Photo by Mary Henning. Courtney Gasner-White (left) and Lucia Martin (right) debate during their concurrent session titled “Debating Genocide.”

The Faith, Reason and World Affairs Symposium “Beyond Genocide: Learning to Help and Hope” set a record for student involvement this year, with 11 out of the 15 selected concurrent sessions involving students.

Last spring, students, professors and others submitted proposals to present a concurrent session at this year’s symposium.

Dr. Amy Watkin from the English department served as the planning committee chair.

“We were excited when we were looking at the proposals because not only were they covering a variety of subjects,” Watkin said, but also that “the students came from a lot of different disciplines.”

According to Watkin, students can often learn better from other students. It also allows students to see themselves as leaders and presents a challenge to prepare and present on a serious topic.
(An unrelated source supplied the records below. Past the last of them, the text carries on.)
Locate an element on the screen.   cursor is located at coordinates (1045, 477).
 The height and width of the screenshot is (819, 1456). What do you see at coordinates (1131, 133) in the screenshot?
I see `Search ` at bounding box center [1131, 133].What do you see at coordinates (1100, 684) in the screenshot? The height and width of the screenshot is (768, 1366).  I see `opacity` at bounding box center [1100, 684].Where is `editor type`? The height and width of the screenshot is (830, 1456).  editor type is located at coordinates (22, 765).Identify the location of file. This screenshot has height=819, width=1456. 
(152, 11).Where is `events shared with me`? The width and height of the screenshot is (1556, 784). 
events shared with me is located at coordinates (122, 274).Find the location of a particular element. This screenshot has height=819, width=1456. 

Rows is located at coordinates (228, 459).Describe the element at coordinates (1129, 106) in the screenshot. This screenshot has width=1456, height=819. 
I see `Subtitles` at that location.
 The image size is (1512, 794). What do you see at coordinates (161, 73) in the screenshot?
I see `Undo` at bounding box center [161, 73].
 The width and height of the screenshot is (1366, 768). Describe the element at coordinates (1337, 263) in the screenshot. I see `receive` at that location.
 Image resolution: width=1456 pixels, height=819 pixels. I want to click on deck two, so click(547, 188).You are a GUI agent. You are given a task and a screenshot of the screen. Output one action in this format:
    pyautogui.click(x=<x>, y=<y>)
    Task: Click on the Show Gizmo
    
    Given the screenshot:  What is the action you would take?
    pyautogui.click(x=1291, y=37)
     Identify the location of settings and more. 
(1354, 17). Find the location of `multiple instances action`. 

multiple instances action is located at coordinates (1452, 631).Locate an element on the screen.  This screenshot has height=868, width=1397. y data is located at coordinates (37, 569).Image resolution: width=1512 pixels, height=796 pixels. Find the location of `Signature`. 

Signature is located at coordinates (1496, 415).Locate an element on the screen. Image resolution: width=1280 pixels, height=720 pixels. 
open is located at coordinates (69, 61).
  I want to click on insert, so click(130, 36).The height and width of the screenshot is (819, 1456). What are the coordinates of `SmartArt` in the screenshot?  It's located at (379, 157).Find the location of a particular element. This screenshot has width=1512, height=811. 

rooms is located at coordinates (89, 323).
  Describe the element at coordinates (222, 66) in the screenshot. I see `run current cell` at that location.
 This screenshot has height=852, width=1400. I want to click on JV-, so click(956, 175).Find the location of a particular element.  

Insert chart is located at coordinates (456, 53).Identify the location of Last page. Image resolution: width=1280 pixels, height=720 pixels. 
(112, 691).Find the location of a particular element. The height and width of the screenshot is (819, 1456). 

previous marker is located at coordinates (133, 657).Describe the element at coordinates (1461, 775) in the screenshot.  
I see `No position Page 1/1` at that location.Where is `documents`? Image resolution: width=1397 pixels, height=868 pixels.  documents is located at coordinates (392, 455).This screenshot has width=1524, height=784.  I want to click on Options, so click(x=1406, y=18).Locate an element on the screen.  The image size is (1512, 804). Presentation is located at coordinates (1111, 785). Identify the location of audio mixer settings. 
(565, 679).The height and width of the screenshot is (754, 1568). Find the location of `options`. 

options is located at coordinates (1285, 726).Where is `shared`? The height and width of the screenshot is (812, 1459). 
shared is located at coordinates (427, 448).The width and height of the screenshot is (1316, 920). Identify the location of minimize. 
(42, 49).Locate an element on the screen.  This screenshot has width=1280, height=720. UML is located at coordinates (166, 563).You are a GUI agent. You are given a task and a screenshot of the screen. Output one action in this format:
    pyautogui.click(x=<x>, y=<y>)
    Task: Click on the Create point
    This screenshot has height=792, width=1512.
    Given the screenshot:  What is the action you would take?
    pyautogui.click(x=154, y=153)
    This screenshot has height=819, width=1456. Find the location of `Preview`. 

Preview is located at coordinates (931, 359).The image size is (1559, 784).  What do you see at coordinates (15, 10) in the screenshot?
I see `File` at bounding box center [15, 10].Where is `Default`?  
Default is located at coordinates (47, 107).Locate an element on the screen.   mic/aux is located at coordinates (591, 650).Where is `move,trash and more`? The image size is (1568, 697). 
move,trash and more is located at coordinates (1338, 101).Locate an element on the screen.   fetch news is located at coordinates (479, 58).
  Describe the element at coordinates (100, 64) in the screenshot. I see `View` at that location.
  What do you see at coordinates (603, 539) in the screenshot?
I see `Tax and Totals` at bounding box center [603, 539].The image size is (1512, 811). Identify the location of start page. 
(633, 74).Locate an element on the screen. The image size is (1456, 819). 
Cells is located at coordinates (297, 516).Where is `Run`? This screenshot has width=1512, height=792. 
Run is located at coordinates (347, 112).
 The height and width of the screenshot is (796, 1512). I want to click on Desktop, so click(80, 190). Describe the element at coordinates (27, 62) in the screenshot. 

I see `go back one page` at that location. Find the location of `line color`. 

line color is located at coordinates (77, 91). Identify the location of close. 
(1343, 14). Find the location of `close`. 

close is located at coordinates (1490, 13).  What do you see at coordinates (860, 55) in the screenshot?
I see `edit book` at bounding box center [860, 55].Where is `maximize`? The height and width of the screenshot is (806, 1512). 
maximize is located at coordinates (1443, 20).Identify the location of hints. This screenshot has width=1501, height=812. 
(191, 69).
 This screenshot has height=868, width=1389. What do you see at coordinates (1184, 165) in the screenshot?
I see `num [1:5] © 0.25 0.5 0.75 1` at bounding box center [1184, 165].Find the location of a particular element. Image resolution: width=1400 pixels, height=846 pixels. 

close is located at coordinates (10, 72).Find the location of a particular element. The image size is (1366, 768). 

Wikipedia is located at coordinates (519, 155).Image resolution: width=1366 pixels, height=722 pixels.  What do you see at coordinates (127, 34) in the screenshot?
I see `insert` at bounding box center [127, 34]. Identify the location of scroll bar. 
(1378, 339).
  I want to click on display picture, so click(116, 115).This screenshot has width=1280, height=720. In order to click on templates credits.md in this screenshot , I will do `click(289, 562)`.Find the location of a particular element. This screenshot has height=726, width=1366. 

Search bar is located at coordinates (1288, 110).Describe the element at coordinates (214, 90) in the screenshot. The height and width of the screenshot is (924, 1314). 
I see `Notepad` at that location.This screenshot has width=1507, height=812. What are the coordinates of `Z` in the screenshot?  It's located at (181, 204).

In having more student-led concurrent sessions, the hope was that these sessions would be better attended by friends and other students who were intrigued to see a student speak at the symposium.

Watkin said that speaking at a concurrent session is a nice resume builder and professionals from the community may see students and recognize their hard work.

“The guest speakers for symposium this year were so excited and impressed with Concordia and the Concordia students who showed up and stayed, showed leadership, and their ability to organize and present something they really care about,” Watkin said.

The reason Watkin first presented this idea about genocide as a symposium was because of the reactions she received from her students when teaching on the subject of genocide. One student who was in her class and later presented at a concurrent session was sophomore Emily Feld.

“I wrote a paper in Dr. Watkin’s class that ended up being my presentation at a concurrent session,” Feld said. “It was a subject I really cared about and when I find something I really love, I want to share it with people.”

Her partner for their concurrent session, “Composing and Coping: An Exploration of Music’s Role in Genocide,” was Daniel Anderson.

“I got an email about two weeks before proposals were due from Emily and read her paper and decided to write the session proposal with her,” Anderson said.

Session proposals include explaining how the session would tie in to the symposium and describing what would happen during the session. Proposals also include what the speakers want the audience to get out of it.

Interfaith leaders from Concordia’s new group Better Together were very excited by the idea of presenting at symposium.

Co-President Kristi Del Vecchio explained, “We had spent some time discussing how the misunderstanding of other peoples’ faiths can lead to acts of violence and knew this was a relevant issue to the symposium.”

Their goal was to get the audience involved in discussion and make the subject of genocide and interfaith dialogue approachable. Fellow member Evan Marsolek added,  “We wanted to engage the audience because whatever you can do to actively involve them is valuable.”

The 2013 sympoisum topic is “Happiness: Living the Good Life.” Students interested in submitting a session proposal can look for the call for concurrent sessions, which will be announced in January.